Esta necesidad de curación poco a poco fue disminuyendo enfrente de la motivación por un escenario más soleado y de temperaturas agradables. De hecho, a principios del siglo XX, empezó a generalizarse la cultura del bronceado, que

juntamente con la concesión del derecho a un descanso remunerado a los trabajadores, la elevación de las rentas y la modernización de los medios de transporte, supuso el surgimiento de un turismo de masas. Se trata de un turismo ampliamente concentrado durante la estación veraniega, el cual no es concebido sin un máximo de calor y luz, es decir, de insolación, hasta al punto de que el éxito o el fracaso de las vacaciones, acaba midiéndose por el grado de bronceado de la piel (Besancenot, 1991).

Progresivamente este turismo fordista caracterizado por su rigidez, ha ido substituyéndose por un turismo posfordista, mucho más flexible. Durante la época fordista la producción se realizaba de forma masiva, y los tiempos de no trabajo (es decir aquellos susceptibles de ser destinados a las actividades recreativas y turísticas) eran perfectamente delimitados en duración y calendarizados. Esta circunstancia generaba el vaciamiento de las ciudades en agosto cuando cerraban las fábricas y las escuelas, y una actividad casi nula en turismo fuera de las llamadas “temporadas altas”

(Hiernaux, 2008). Butler y Mao (1997) llegaron a la conclusión que mientras las vacaciones escolares se concentren durante el verano, los cambios en la estacionalidad serán poco importantes. Esta conclusión viene reforzada por las estimaciones realizadas a principios de la década de los noventa, cuando se estimó que la mitad de la población dependía de las vacaciones escolares para la planificación de su viaje de vacaciones (Kessler, 1990).
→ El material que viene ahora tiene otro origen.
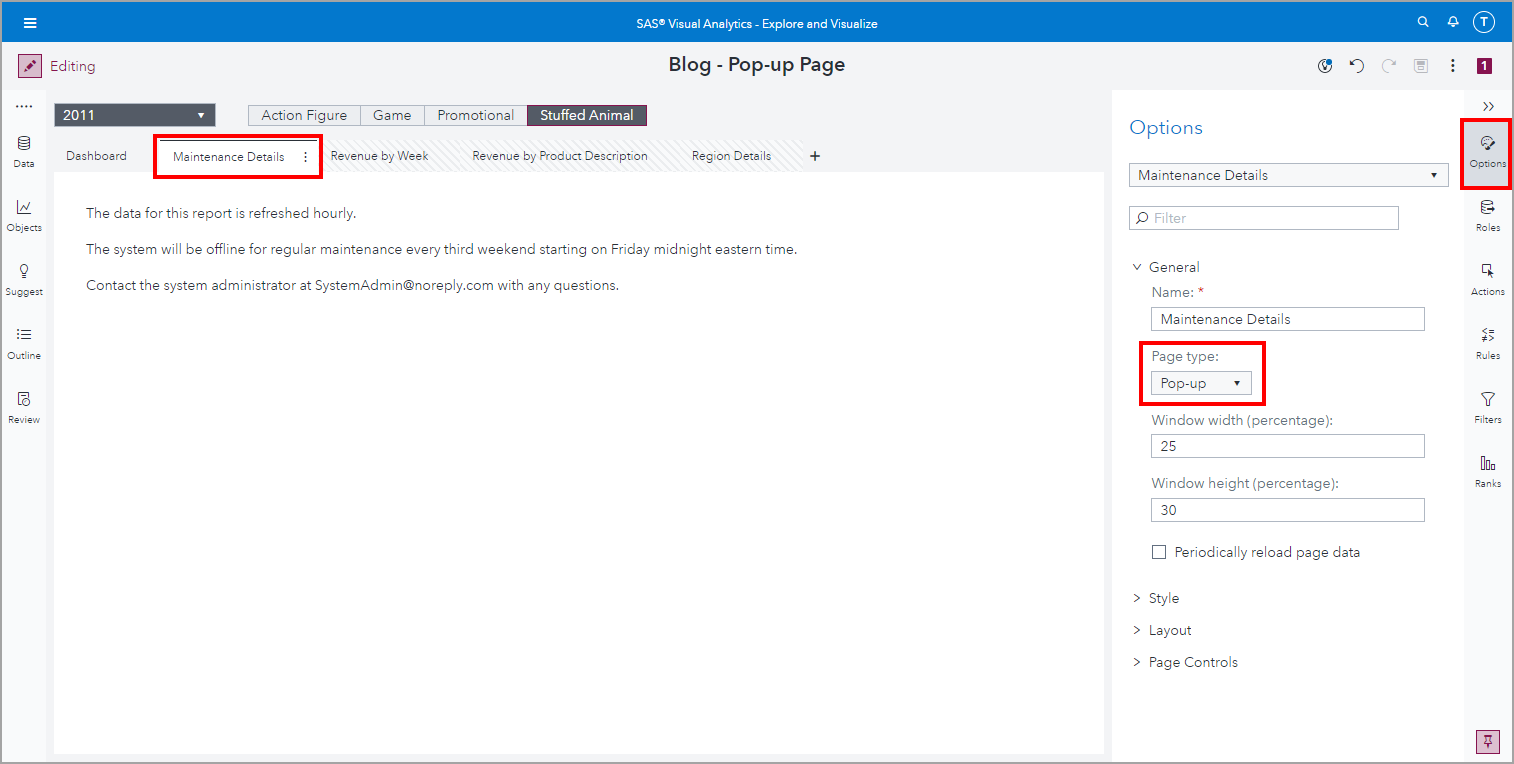Click the undo icon in the toolbar
1514x764 pixels.
click(1357, 65)
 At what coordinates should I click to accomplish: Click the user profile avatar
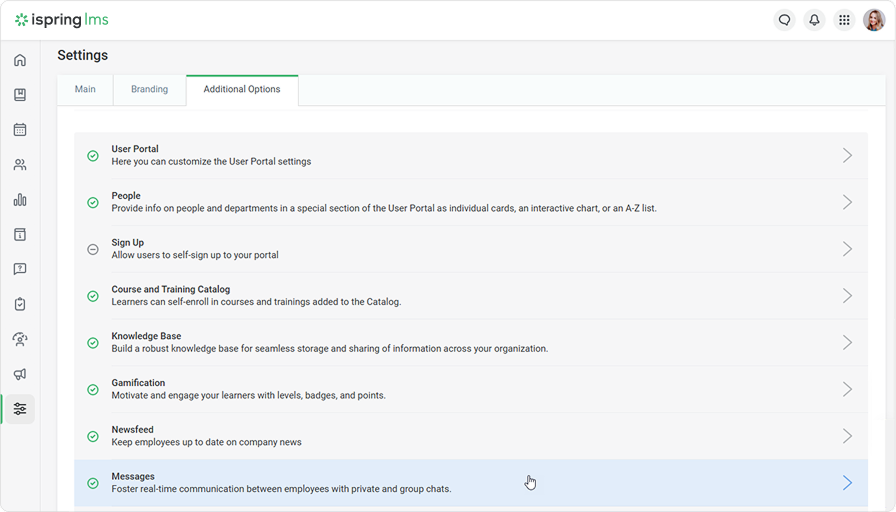tap(874, 20)
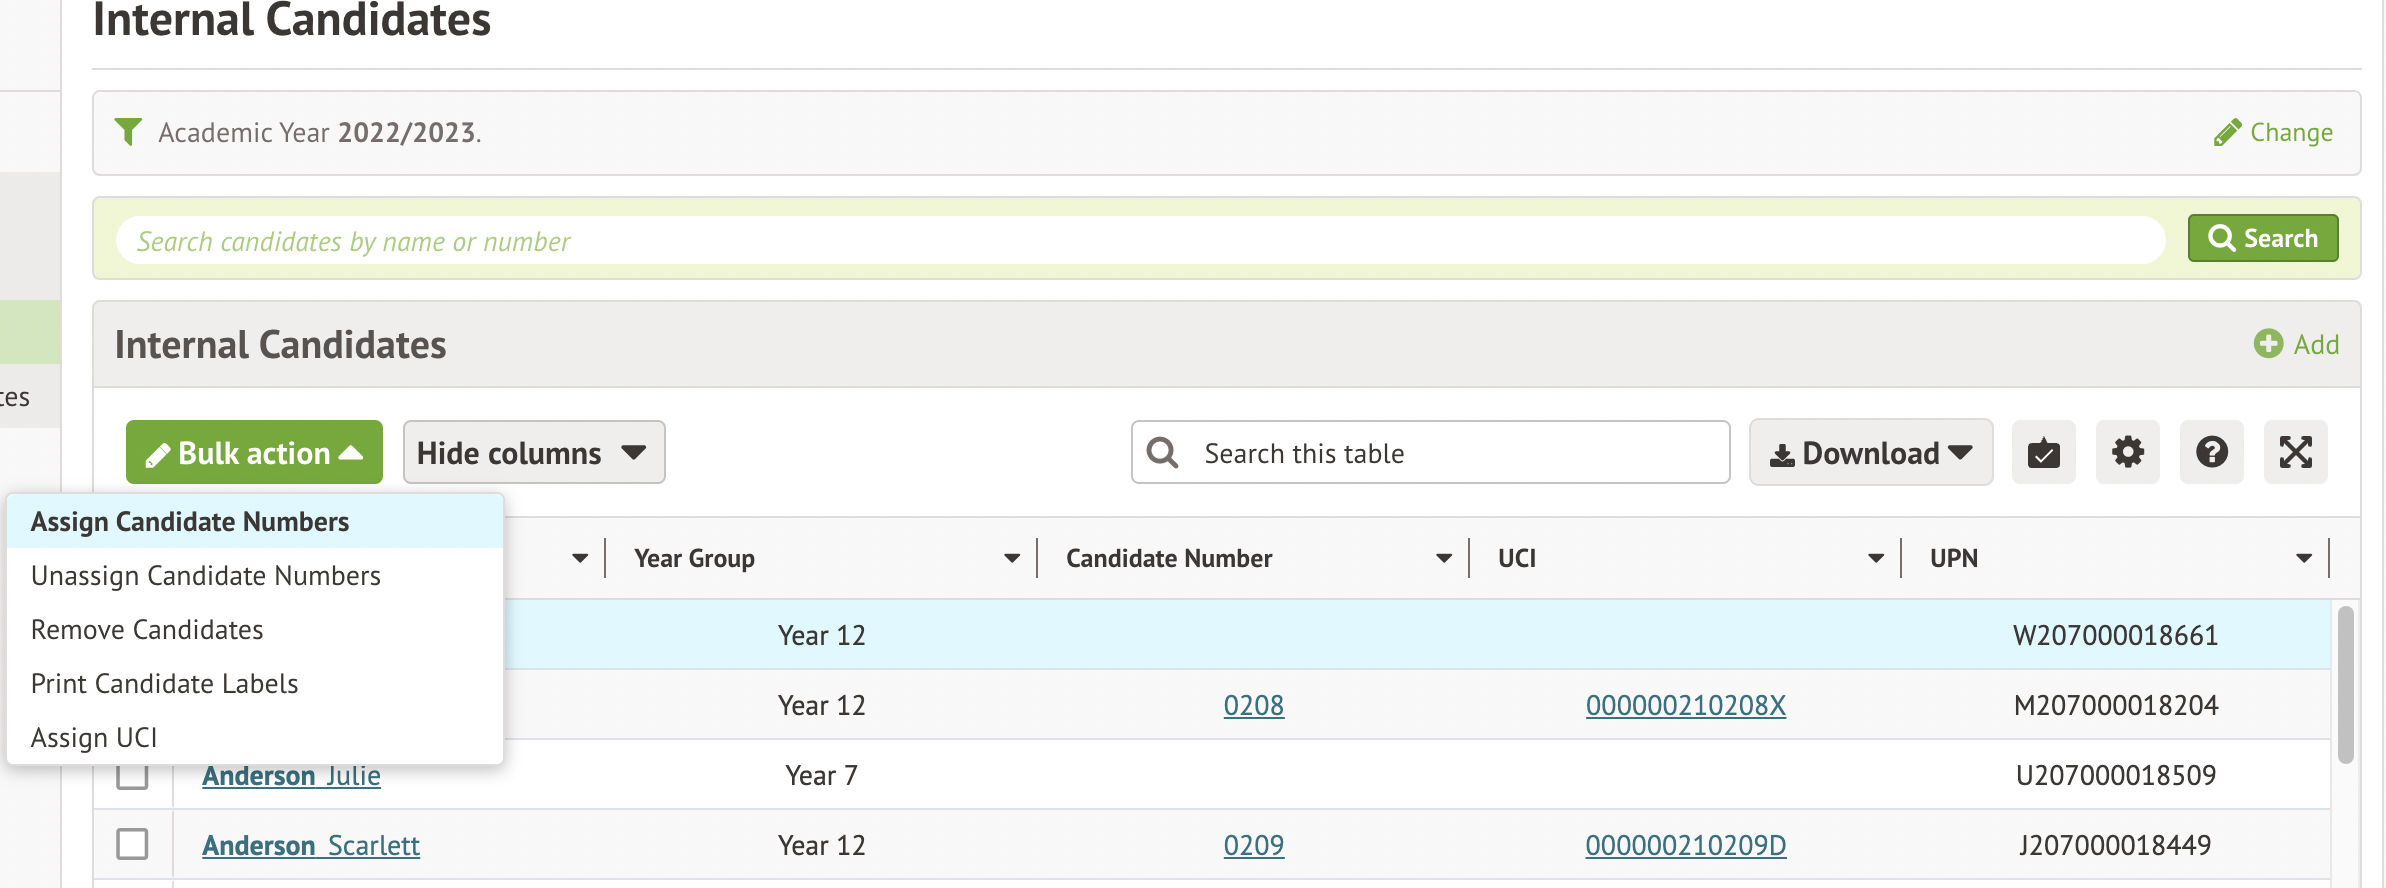Expand table to fullscreen with arrows icon
The image size is (2386, 888).
pyautogui.click(x=2295, y=453)
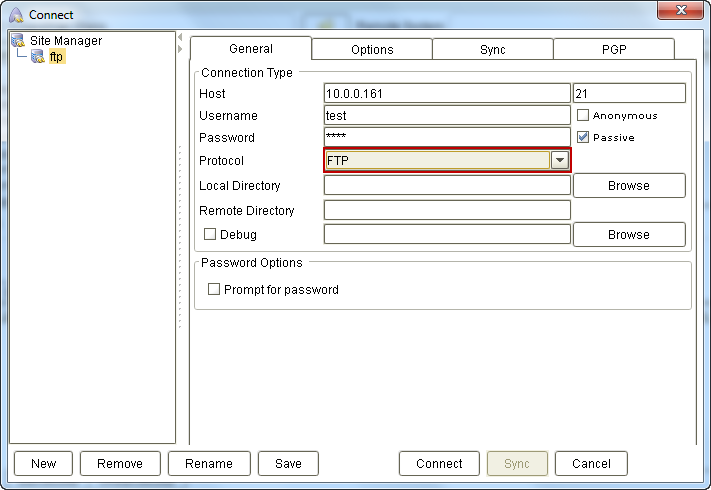The image size is (711, 490).
Task: Switch to the Options tab
Action: click(372, 49)
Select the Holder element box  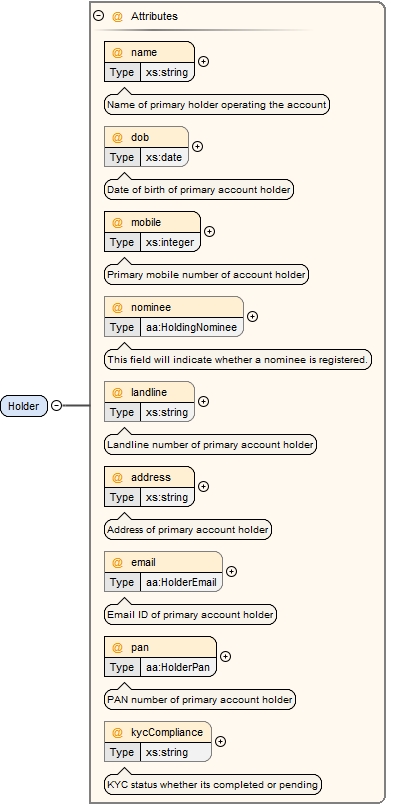click(24, 406)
Sin embargo, actualmente los tiempos sociales están cambiando en las sociedades más avanzadas, como consecuencia de los procesos de desindustrialización (Hiernaux, 2008). La mayor flexibilización del calendario laboral, desempeña un papel clave en la diversificación de los períodos de vacaciones. En consecuencia se está reduciendo la estancia media del turismo a escala internacional (Riera y Aguiló, 2009), en favor de un incremento del número de viajes por año. Es evidente pues, que nos encontramos frente a una nueva tendencia en el comportamiento del consumidor (turistas) con claras repercusiones sobre la estacionalidad.